Our central goal is to support the development of therapies for PHTS, with an initial focus on treatment options for non-malignant symptoms (Goal 1) that are clinically tractable and have a clear unmet need. Our ongoing clinical and pre-clinical work is centred on repurposing existing drugs that target the PI3K/AKT/mTOR signalling pathway. In addition, we are also exploring de novo drug discovery to build a pipeline of future opportunities for clinical development.
Longer term we will expand our focus to improving management and potential prevention of cancer in PHTS (Goal 2), including potential enhancements to cancer surveillance, consideration of 'second hits' in malignant disease, and the identification of potential biomarkers that may ultimately be used to diagnose or monitor for malignant disease.
Critical to enable these goals are:
Improved understanding of PHTS: A better understanding of the biology of PTEN and how mutations to the PTEN gene impact the pathobiology of PHTS is critical for guiding our future scientific strategy.

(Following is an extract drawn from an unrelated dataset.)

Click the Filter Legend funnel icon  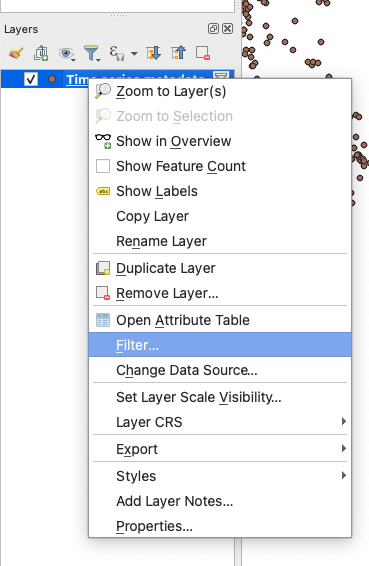(92, 53)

In addition, we are establishing pre-clinical models of PHTS, creating clinical datasets, and developing clinical outcome measures to support clinical development of potential therapeutics.
Partnerships: Also important is developing partnerships with and between the range of organisations and groups required to support the discovery, development and licensing of potential PHTS therapies, including PHTS and PTEN experts, rare disease organisations, patients and patient advocacy groups, contract research organisations, regulatory authorities, payers and pharmaceutical and biotechnology companies.
Sustainable Foundation: In order to progress towards achieving our long-term goals, we undertake careful stewardship of resources and conduct iterative reviews of priorities in light of emerging data. To support the longer-term ambitions of the Foundation, we will leverage potential income generation opportunities, such as shared intellectual property, where appropriate, from the research that we fund.